Laerte no "Roda Viva": dúvidas e lucidez
Tem uma imagem transmitida pela TV durante o carnaval que não sai da minha cabeça. Não, não é o Dr. Hollywood carimbando os popôs das popozudas. Nem o encontro de Ivete Sangalo com Claudia Leitte no alto de um trio elétrico em Salvador, quase tão histórico quanto uma reunião entre os líderes das duas Coreias.
Não, a imagem que realmente me marcou foi Laerte na cova dos leões --quer dizer, no "Roda Viva" (Cultura). O primeiro impacto foi visual: o cartunista está abandonando o aspecto de tia, adotado nos primeiros tempos em que passou a se vestir de mulher.
Laerte agora está mais solto, mais sexy. Usava um vestido azul escuro, justo e sem mangas. Os cabelos estão mais compridos, quase evoaçantes. Laerte está se permitindo. E está podendo.
"Cova dos leões" é exagero meu. A bancada de iniquisidores era formada por amigos e simpatizantes, e a entrevista correu em clima de bate-papo. No fundo, quem mais questionava Laerte era ele mesmo.
Já o tinha visto falar outras vezes, e sempre me impressionei com sua articulação. Laerte expõe seus pontos de vista com clareza, mas também é o primeiro a admitir que não tem resposta para tudo. Parece surpreso com o proprio processo. Está descobrindo o caminho à medida em que o percorre.
Ao mesmo tempo em que se mostra lúcido e corajoso, também protege sua intimidade.
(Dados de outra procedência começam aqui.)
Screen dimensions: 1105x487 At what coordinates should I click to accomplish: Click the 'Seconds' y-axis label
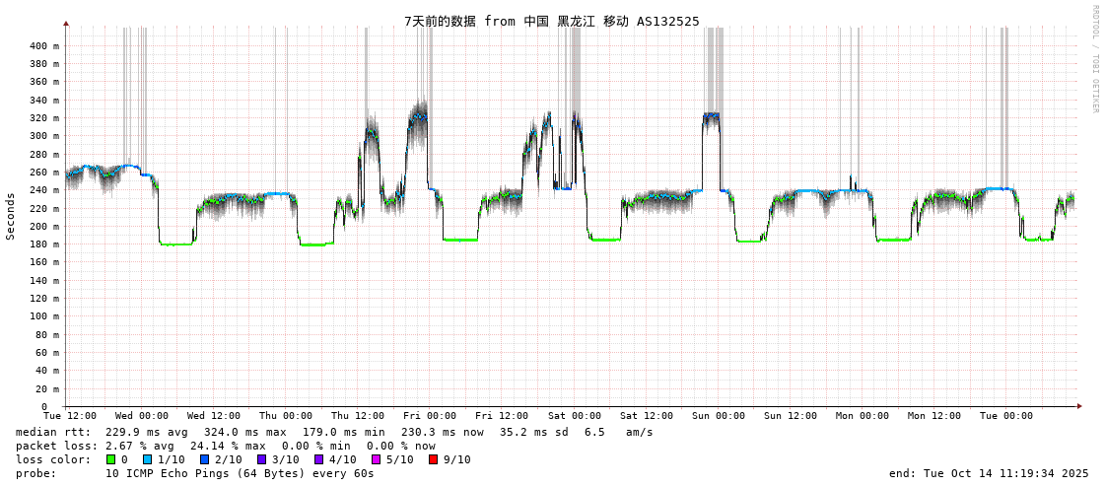coord(11,216)
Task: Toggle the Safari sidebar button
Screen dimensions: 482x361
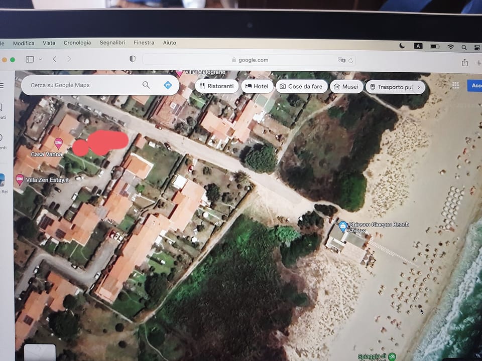Action: pos(30,59)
Deixou escapar que hoje sua sexualidade está mais para homo do que para hétero, mas não entrou em detalhes.
Nem saciou minha curiosidade: queria saber se ainda tinha namorada. Ela estava ao seu lado quando ele se assumiu "crossdresser", no final de 2010. Era então, seguramente, a moça mais compreensiva do mundo.
Claro que um dos assuntos do programa foi a mais recente polêmica protagonizada pelo cartunista. Laerte usou o banheiro feminino numa padaria de São Paulo, uma cliente reclamou e instalou-se uma grande confusão.
Ele tem uma posição clara sobre o assunto, e está processando o estabelecimento por discriminação. Eu já não tenho opinião formada: por mais feminino que pareça e se sinta, Laerte não é mulher, nem sequer transsexual. Mas não sei em qual porta ele deveria entrar. Só não concordo com o vereador evangélico que quer criar toaletes separados para gays e travestis.
De qualquer forma, agradeço muito ao Laerte por ter provocado toda essa discussão. Sua coragem e sua trajetória fazem dele uma das personalidades mais interessantes do Brasil de hoje. Cheio de dúvidas mas disposto a enfrentá-las, Laerte está descortinando um mundo novo, e dividindo-o conosco.